It's All Over but the Shoutin' Party
Well, it seems as though the eminent, responsible, and never wrong party has finally found something they can win at. What is that, you might ask? Why, losing, of course. They've been doing it for so long, they've decided to make it a national pastime for the rest of us.
You see, according to the Dems, we are losing just about everything. Losing the respect of terrorist bombers in the Middle East; losing the respect of French surrender monkeys; losing the respect of the "Arab street;" and not to mention, of course, the respect we've already lost of Hollywood, parts of Manhattan, and just about all of San Francisco (Republican holdouts are being hunted down there as we speak).
Why have we lost all this respect, you might wonder?
Well, according to various and sundry surrender monkeys of our own here in this country (of which one William J. Clinton, late President and ceegar aficionado, has recently weighed in on the side of), we have lost all this respect because we refuse to adopt the number one plank in the Democratic Party platform, and surrender. Oh, mind you, we are well on the way, but we just haven't gone far enough to suit the weepy Williams among us.
We must, to make amends, immediately release all prisoners held in Gitmo.
We must, to make amends, apologize to every single Islamofascist terror mongering country we haven't given proper deference to.
We must, to make amends, pour lots and lots of money into re-education of the Amurkan people, so's that they know that their way of life is evil, and the correct way to peace and light is to surrender to every thug that comes along.
We must, to make amends, impeach the current president, and replace him with someone along the lines of Howard Dean, or even the French-looking John Kerry, who, of course, would immediately surrender everything lock, stock, and barrel. It'd be even better if we replaced the current president with someone like, say, Jimmy "Malaise" Carter, so we could really make amends to "the world."
You see, the various and sundry liberals can't stand the fact that we haven't raised the white flag to anyone and everyone who accuse us of the foulest deeds.
Amnesty International is miffed at us, the International Committee of the Red Cross (not to be confused with the REAL Red Cross), is in a tiff, and various Hollywood celebrities are in an uproar over our horrible treatment of detainees at Gitmo.
Why, you might ask?
We should "let them people go" as a sign of goodwill and peace to our Arab brethren. It's so very horrible at Gitmo. It's been compared recently to the Soviet Gulags (20 million dead), Hitler in all his glory (say, 12 million dead at least), and the Khmer Rouge in Cambodia (another five million dead, give or take).
Now, what in the wide, wide world of sports (to coin an old phrase) are we doin' down there? Are we running a death camp?
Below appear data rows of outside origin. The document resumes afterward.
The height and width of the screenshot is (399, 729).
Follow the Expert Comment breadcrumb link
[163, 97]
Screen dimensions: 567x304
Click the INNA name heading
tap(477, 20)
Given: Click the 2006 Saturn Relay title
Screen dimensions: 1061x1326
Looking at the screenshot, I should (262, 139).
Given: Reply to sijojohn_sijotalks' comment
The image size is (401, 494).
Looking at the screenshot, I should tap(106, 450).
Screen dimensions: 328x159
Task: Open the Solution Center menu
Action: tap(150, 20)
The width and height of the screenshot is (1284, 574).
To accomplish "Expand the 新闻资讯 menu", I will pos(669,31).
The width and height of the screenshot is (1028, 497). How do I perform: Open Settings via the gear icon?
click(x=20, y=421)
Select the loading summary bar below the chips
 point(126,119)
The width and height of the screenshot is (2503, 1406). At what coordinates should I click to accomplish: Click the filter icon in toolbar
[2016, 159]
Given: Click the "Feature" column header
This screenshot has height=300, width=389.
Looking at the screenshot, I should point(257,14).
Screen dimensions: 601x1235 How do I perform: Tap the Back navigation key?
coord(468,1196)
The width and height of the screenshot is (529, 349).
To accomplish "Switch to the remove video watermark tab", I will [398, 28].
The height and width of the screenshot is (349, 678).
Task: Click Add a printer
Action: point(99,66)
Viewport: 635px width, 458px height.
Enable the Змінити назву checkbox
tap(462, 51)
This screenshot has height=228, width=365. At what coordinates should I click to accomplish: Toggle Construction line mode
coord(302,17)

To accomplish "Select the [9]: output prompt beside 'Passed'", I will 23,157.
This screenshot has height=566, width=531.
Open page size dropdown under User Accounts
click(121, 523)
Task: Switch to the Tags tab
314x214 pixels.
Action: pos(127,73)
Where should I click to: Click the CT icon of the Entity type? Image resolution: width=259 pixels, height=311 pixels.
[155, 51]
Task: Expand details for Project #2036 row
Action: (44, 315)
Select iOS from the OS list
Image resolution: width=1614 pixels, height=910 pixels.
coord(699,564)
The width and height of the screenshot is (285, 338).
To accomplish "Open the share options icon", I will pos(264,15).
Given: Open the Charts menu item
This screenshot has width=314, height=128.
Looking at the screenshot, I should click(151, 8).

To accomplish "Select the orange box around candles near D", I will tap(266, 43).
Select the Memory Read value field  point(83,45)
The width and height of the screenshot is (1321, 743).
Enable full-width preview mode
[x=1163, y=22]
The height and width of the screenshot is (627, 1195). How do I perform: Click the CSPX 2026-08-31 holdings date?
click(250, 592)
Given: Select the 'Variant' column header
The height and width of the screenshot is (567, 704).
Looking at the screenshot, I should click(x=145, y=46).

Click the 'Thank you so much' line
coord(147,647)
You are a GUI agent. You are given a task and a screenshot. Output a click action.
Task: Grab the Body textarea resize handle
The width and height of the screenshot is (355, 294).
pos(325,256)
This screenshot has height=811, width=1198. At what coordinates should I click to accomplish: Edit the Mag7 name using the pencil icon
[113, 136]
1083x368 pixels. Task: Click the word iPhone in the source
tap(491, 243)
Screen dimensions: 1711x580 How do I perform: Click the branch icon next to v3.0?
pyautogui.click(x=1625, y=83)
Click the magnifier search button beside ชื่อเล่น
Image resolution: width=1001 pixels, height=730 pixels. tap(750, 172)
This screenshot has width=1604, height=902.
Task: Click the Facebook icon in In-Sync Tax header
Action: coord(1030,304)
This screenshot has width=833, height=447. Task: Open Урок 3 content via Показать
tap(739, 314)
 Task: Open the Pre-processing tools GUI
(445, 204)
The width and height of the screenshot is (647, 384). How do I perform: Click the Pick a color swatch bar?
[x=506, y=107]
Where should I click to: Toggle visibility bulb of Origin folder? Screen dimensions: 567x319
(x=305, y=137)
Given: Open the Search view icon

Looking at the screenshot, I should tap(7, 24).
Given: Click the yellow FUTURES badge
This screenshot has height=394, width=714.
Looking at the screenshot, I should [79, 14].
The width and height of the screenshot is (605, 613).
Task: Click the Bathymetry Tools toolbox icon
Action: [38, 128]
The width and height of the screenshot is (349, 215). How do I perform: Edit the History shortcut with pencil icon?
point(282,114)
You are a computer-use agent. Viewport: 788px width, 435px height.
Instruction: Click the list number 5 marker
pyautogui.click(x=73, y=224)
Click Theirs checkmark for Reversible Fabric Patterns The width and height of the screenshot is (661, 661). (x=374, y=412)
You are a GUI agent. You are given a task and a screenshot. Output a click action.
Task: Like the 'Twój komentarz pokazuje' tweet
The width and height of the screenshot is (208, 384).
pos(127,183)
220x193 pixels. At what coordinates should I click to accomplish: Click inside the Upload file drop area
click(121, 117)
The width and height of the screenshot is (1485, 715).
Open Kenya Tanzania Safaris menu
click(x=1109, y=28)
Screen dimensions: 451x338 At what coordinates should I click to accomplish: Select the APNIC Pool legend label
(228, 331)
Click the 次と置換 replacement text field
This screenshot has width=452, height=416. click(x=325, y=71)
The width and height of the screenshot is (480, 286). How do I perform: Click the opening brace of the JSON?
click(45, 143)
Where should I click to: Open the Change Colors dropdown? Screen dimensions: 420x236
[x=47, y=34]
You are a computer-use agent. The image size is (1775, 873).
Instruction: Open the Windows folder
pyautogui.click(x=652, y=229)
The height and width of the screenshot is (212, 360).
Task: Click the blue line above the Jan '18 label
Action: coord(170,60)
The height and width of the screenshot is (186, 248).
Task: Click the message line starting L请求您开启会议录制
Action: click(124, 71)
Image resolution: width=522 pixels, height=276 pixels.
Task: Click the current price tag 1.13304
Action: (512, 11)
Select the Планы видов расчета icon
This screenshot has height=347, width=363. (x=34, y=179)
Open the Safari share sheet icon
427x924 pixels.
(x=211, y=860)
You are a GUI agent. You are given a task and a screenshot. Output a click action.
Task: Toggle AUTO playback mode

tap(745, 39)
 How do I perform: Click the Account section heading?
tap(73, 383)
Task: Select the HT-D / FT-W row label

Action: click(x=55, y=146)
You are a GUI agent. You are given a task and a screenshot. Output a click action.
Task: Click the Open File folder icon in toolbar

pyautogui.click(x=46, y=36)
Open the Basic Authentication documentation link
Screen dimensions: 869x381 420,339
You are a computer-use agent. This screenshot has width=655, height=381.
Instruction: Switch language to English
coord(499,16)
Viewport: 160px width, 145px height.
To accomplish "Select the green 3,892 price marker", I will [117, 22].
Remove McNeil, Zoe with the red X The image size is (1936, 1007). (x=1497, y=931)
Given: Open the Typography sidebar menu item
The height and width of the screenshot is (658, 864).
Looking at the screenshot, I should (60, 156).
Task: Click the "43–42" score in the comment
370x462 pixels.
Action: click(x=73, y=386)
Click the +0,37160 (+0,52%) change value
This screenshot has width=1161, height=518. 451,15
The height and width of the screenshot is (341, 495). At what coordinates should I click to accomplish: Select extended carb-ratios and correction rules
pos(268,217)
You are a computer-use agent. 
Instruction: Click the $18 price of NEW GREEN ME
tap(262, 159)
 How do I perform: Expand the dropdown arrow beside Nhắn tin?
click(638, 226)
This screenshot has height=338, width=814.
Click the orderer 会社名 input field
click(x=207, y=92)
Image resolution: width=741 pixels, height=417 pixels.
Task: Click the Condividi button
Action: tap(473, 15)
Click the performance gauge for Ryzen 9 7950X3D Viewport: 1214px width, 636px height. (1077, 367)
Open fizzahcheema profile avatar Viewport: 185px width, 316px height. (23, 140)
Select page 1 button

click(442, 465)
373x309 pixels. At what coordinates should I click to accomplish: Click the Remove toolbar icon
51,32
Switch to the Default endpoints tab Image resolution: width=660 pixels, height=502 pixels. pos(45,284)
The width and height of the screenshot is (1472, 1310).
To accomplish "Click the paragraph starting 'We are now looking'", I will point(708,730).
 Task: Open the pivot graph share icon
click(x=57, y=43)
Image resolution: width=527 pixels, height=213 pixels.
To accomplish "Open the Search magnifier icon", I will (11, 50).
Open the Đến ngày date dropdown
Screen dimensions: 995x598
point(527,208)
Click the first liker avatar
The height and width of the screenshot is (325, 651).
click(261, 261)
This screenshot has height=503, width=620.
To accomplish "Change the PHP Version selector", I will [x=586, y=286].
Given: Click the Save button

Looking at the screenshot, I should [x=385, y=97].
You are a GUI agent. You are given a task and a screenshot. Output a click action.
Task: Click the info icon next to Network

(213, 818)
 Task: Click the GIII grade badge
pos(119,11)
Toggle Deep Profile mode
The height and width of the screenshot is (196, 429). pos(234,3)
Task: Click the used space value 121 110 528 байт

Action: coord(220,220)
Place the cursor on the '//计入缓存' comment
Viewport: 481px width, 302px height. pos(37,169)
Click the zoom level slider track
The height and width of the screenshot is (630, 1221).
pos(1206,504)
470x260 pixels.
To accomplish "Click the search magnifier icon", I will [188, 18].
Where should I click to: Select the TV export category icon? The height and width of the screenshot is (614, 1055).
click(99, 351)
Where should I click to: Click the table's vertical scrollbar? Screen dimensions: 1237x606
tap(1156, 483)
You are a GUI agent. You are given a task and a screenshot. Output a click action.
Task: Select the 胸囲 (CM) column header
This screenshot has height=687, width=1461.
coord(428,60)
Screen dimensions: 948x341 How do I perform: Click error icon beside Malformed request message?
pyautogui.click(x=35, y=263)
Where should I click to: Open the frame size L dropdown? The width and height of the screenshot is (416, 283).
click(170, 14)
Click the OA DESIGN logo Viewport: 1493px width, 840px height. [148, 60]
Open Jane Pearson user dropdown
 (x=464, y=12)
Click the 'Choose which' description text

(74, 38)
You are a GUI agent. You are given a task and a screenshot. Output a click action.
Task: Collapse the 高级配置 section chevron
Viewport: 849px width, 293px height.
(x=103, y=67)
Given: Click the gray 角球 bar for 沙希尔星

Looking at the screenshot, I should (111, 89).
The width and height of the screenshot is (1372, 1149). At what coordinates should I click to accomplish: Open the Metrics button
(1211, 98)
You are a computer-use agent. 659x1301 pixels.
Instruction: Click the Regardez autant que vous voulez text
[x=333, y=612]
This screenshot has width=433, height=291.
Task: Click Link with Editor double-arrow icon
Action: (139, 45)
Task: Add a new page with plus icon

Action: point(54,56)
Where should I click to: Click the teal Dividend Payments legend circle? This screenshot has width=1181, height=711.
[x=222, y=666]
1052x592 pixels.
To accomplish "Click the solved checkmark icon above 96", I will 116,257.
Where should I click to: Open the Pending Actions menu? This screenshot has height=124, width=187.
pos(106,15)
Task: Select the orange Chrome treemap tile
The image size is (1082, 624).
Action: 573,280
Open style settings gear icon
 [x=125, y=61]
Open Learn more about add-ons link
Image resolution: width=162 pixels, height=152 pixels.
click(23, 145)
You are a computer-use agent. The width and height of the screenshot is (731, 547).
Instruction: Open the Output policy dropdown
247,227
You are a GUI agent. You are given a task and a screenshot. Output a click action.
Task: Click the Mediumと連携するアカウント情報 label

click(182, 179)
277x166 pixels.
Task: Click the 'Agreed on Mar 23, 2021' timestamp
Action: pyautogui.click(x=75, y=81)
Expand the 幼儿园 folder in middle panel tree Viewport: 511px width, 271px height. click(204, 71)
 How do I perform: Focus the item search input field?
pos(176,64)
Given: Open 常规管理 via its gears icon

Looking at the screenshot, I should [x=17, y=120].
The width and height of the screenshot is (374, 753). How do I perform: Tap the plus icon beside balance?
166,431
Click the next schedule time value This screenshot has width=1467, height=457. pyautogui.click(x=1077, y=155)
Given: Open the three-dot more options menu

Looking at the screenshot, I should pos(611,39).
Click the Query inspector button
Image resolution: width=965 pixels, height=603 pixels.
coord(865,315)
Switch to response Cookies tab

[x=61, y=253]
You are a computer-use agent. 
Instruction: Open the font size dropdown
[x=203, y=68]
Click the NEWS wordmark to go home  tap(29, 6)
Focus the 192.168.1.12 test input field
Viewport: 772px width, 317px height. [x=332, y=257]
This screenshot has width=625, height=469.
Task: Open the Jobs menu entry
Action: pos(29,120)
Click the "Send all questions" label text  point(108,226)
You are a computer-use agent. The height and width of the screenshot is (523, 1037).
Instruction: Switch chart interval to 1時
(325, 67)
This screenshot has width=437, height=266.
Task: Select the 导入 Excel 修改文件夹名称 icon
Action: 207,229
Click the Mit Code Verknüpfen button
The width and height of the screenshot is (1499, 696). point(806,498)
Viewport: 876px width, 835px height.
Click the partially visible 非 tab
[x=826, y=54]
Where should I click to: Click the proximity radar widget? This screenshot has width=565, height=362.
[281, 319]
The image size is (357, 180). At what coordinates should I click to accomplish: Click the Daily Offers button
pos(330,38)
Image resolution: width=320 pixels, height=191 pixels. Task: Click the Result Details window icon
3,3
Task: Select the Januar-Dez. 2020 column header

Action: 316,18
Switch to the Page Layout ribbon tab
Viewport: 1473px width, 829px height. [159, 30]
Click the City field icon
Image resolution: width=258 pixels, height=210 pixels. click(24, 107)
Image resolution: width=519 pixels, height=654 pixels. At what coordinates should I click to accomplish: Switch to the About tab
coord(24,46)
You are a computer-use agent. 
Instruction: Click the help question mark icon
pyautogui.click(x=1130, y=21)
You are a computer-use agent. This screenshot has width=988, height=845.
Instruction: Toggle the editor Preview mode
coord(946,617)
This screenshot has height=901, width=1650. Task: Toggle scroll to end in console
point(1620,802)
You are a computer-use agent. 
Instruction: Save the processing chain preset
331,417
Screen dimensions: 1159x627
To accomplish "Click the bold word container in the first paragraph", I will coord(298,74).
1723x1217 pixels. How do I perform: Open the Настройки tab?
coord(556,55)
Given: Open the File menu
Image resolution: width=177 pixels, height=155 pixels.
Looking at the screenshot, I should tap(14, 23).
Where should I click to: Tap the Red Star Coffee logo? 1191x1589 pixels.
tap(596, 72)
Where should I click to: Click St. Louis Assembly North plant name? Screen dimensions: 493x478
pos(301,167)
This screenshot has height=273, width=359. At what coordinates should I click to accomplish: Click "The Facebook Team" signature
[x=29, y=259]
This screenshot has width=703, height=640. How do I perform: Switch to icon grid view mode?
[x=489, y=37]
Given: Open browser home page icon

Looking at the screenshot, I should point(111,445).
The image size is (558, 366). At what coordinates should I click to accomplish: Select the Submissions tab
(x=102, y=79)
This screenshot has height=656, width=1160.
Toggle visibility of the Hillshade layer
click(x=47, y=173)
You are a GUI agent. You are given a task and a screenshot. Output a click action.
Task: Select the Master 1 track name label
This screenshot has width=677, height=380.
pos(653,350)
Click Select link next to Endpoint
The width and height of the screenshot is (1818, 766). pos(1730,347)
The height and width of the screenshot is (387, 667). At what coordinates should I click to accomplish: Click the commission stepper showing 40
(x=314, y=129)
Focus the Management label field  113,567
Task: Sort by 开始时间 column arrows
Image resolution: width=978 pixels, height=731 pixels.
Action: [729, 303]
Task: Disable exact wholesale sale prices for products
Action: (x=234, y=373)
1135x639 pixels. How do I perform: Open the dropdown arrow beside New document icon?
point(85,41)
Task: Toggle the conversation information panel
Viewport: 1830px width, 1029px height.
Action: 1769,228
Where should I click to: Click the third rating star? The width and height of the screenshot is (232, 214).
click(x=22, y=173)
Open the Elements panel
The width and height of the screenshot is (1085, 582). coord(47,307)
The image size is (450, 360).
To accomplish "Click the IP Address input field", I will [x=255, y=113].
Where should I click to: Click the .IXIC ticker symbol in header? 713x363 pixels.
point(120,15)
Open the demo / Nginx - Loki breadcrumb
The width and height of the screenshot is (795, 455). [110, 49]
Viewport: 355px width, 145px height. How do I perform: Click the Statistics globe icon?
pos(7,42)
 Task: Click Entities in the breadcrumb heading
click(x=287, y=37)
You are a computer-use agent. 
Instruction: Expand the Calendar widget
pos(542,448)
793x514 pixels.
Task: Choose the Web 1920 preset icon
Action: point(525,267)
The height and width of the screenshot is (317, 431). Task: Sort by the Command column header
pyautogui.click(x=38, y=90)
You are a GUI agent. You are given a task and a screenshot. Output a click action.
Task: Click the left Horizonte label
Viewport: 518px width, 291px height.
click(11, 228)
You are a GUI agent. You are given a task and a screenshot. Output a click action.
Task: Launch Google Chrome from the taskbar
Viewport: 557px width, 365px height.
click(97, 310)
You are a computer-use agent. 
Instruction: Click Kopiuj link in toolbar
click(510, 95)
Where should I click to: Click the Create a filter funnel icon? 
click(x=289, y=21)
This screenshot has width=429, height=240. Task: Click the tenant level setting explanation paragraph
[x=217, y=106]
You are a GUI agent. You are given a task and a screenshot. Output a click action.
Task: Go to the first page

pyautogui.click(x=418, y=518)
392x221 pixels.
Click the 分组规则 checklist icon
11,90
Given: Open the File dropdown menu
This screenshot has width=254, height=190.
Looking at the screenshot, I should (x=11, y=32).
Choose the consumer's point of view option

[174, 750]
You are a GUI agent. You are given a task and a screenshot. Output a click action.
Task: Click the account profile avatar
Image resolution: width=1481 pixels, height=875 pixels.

How many of these poor Islamofascists who planned on diving planes into our buildings, and killed Americans in Afghanistan, Iraq, and who knows where else, have we killed? Millions? Hundreds of thousands maybe? Hundreds? A score? Hmmmmm. Nope. Um...one or two, maybe? Nope.
No, instead, we've fed them chicken, handled their holy book like it's some sort of sacred relic or golden nugget of supreme wisdom, and subjected them to modern day rock music at unbearable levels. (My daughter subjects the family to this music daily. Should I alert the ICRC?).
To further add to the torture of these poor, misguided goat herders wrongly accused of plotting the downfall of the free world by the evil empire of the United States, they are made to stand in uncomfortable positions for "hours." (I had to do that at Parris Island back in '82. Wonder if I should sue?).
Unlike the Boy Clinton administration, which fired some missiles at empty tents, and wiped out an aspirin factory after long and lengthy frothing at the mouth, this particular administration takes a dim view of such shenanigans by thugs wearing dresses.
Rather than froth at the mouth, real men and women) are sent forth to take care of business. This drives various and sundry left-wing limp noodles (who loudly claim they support the troops, etc. etc. ad nauseum) simply bats, since these real men and women are what they can never be....out there in the real world, doing something useful and significant.
In light of all this, which makes left-wing liberal cube dwellers look even more pasty faced than usual, the only way for them to win is for the rest of us to lose.
You see, if the troops, and those who support them, are forced to pull out; if we are forced to let the dirt bags we've corralled go, then by golly, maybe the red meat eatin' red staters will be showed a thing or two! Yep, then we can all go back to eatin' quiche, and surfin' Al Gore's internet. And all those nasty horrible people who actually work for a living can finally be put in their place.
You see, folks, those of us who actually 'work' for a living are the same people who stuffed the good little liberals into lockers way back in high school. The good little liberals are the ones who got nailed right away in that now outlawed game called "Dodgeball." And, now, it's payback time. You might laugh at this ole country boy's theory, but just think about it a bit, it'll begin to make sense.
So, just remember when you hear the next member of the chattering class twiddling away on the idiot box, what the real motives are. It's not national interest, it's not that they give a whit about "the troops," it's all about a lack of character (oops...character doesn't count, according to the Clintons who ran that Most Ethical Administration), a lack of stomach for the work ahead, and a lack of spine.
In olden times, they used to call them folks "Yellow." Some of us still do.